Released in April, Stardust was met with high sales and near-universal positive reviews. It peaked at number one in Billboard’s Top Country Albums. The singles “Blue Skies” and “All of Me” peaked respectively at numbers one and three in Billboard’s Hot Country Singles. In 1979, Nelson won a Grammy Award for Best Male Country Vocal Performance for the song “Georgia on My Mind”. Stardust was on the Billboard’s Country Album charts for ten years—from its release until 1988.

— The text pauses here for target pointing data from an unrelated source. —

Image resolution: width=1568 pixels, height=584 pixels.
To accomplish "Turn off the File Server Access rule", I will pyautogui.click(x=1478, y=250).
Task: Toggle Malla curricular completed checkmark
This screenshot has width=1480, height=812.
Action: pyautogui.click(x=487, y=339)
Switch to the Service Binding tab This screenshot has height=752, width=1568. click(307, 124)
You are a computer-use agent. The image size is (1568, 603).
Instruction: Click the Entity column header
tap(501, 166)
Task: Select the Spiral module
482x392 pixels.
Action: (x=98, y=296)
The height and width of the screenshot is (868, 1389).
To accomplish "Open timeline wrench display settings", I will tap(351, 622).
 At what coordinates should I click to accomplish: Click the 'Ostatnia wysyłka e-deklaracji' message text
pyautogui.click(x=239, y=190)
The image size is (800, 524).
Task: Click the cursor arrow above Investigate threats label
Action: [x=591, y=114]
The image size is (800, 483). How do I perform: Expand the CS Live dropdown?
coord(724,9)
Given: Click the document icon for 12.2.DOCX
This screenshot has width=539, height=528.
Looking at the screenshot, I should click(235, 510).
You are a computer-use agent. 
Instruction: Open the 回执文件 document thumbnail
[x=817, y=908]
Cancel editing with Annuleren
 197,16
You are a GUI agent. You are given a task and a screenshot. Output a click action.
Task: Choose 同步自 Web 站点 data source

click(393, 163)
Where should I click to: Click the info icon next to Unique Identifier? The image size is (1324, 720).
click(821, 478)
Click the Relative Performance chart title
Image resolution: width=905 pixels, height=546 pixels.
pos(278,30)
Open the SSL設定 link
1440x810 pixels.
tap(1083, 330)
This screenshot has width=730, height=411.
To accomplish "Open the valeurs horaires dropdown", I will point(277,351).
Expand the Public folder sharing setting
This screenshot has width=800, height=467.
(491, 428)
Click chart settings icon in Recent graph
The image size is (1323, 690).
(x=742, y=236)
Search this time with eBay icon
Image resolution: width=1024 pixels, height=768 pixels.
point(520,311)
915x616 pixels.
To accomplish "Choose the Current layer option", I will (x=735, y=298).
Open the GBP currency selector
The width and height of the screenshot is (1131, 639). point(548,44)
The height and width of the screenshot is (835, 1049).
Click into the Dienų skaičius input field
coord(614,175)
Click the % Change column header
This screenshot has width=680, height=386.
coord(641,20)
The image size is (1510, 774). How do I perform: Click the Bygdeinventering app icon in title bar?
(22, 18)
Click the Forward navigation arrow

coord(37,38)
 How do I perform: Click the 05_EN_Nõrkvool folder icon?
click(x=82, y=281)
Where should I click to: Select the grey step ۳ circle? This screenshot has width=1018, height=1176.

In 1984, when it was certified triple platinum, Nelson was the highest-grossing concert act in the United States. By 1977, Nelson had decided to record a collection of American pop standards. During that time, Nelson was living in the same neighborhood in Malibu as producer Booker T. Jones. The two became friends, and Nelson asked Jones to arrange “Moonlight in Vermont”. Pleased by the results, Nelson later asked Jones to produce an entire standards album for him. Nelson selected his ten favorite pop songs from his childhood, starting with “Stardust”. Nelson and his sister Bobbie had sheet music for the song that he had tried to perform with his guitar, but did not like that arrangement. Jones adapted the song for Nelson, who also picked for the album “Georgia on My Mind”, “Blue Skies”, “All of Me”, “Unchained Melody”, “September Song”, “On the Sunny Side of the Street”, “Moonlight in Vermont”, “Don’t Get Around Much Anymore” and “Someone to Watch Over Me”.

The executives of Columbia Records were not convinced that the album would sell well, because the project was a radical departure from his earlier success in the outlaw movement. The album included pop, jazz and folk music styles, in addition to country. It was recorded from December 3–12, 1977.” (Not bad for an album Columbia executives didn’t want to make.)